PASSAGE SHOWN:

Segment Open

There are so many kinds of viburnums, a person could spend ages sorting them all out. You may already be using Koreanspice viburnum (Viburnum carlesii), Judd viburnum (Viburnum × judii) or highbush cranberry (Viburnum trilobum). Here are three more that get high marks from people in the green industry.
‘Autumn Jazz’ Arrowwood viburnum (Viburnum dentatum ‘Ralph Senior’) offers not only spring flowers but also spectacular fall color (see photo, above) and abundant fruit. This shrub produces creamy white, flat-topped flowers in May to early June. Its whorled leaf arrangement gives it a slightly different character than other V. dentatum varieties. The flowers are followed by shiny, blue-black fruit. In fall, ‘Autumn Jazz’ turns yellow-orange to red to burgundy for quite a show. ‘Autumn Jazz’ is an introduction of Chicagoland Grows, a plant selection program sponsored jointly by the Morton Arboretum, the Chicago Botanic Garden and the Ornamental Growers Association of Northern Illinois. This shrub, which grows 8 to 10 feet tall with a 10- to 12-foot spread, is among the more shade-tolerant of the viburnums. The Morton Arboretum's Boland cautions purchasers to look for cloned plants — not those grown from seed. “The arrowwoods tend to exhibit a lot of variability when grown from seed,” he explains.

Segment Closed

(Dataset excerpts)
Segment Open

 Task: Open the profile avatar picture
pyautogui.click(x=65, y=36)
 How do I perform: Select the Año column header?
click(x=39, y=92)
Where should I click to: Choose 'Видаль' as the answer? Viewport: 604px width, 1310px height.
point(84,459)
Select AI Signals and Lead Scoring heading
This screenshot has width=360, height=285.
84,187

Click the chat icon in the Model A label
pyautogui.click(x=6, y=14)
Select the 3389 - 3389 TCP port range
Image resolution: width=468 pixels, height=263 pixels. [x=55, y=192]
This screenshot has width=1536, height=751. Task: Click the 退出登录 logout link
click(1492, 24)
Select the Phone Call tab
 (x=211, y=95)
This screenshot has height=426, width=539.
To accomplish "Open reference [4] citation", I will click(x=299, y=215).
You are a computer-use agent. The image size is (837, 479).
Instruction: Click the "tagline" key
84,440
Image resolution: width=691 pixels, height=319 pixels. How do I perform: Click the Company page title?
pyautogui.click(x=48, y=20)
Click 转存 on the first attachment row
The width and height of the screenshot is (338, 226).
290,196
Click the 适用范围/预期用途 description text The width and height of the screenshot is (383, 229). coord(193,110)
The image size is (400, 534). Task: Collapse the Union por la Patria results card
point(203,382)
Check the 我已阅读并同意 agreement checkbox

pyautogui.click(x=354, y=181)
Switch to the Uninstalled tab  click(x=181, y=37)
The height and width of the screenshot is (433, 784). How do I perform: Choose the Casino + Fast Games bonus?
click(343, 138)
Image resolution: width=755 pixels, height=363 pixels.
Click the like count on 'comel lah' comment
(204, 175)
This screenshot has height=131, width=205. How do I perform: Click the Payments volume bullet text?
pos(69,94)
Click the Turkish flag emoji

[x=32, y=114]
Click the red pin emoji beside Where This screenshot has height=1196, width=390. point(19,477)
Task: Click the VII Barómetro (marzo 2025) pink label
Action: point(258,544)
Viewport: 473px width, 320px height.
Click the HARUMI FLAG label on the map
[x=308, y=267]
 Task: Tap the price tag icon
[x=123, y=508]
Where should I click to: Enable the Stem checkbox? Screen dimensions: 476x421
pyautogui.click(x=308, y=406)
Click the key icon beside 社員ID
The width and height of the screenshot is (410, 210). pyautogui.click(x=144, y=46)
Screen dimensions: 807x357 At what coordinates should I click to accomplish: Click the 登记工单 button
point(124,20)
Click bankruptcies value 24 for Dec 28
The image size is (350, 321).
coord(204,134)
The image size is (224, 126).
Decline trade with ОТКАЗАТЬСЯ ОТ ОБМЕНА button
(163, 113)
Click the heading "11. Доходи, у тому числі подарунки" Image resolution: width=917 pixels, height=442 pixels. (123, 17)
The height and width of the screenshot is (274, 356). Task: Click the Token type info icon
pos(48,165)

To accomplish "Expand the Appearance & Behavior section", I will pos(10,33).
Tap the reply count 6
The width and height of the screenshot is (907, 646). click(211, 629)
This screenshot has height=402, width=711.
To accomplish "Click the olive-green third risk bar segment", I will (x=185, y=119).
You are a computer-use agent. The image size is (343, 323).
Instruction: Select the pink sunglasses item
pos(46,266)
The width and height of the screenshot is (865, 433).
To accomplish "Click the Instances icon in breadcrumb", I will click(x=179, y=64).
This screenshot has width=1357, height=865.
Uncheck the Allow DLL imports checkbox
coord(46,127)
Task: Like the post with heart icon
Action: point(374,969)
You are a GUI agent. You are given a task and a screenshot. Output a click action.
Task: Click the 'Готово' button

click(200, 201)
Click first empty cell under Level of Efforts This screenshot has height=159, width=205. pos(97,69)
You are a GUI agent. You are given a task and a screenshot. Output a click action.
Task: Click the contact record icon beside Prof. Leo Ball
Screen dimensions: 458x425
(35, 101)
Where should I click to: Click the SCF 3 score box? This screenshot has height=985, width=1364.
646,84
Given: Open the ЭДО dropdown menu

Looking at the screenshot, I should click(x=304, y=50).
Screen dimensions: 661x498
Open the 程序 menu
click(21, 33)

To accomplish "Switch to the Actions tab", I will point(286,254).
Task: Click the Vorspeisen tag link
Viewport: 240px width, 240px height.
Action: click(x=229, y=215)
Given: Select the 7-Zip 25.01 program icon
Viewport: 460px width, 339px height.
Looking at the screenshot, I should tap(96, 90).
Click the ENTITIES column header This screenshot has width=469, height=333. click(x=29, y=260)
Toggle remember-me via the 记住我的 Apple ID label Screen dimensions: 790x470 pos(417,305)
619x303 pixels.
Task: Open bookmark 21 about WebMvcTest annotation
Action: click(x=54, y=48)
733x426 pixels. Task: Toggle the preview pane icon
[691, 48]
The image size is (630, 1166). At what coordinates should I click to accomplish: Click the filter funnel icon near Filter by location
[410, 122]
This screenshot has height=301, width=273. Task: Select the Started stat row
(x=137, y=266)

Segment Closed

YOUR TASK: Carry on the passage about viburnums from its last sentence, in the same style.

ANSWER AREA:
Viburnum sargentii ‘Onondaga’ is a shrub that intrigues Ric Gesch, yard supervisor at David J. Frank Landscape Contracting Inc. near Milwaukee. In May to June, this U.S. National Arboretum introduction develops reddish-purple flower buds that open to pink-tinged, white lace-cap flowers. Next come large clusters of bright red fruit that persist through winter. In fall, this shrub turns yellow to red. One of the things Gesch likes about this upright, rounded shrub is its maroon-colored spring foliage which matures to green with a purplish cast. ‘Onondaga’ matures to 12 feet tall with a 6-foot spread. Hardy in Zones 3 through 7, this shrub is free of pests and diseases and performs best in moist soil.
Viburnum plicatum var. tomentosum ‘Summer Snowflake’ is a shrub Jennifer Brennan, horticulture information specialist at Chalet Nursery in suburban Chicago, frequently recommends to her retail customers. “It starts flowering in June and keeps going through the summer,” said Brennan, who also likes the plant's horizontal branching structure (see bottom photo, page 22). This plant, which grows about 8 feet tall, has red to black berries and burgundy fall color. Boland notes that it has a narrow habit and is a great choice next to doorways. He adds that it sometimes dies back to the ground in Zone 5 (resprouting in spring), so he recommends growing it in protected areas.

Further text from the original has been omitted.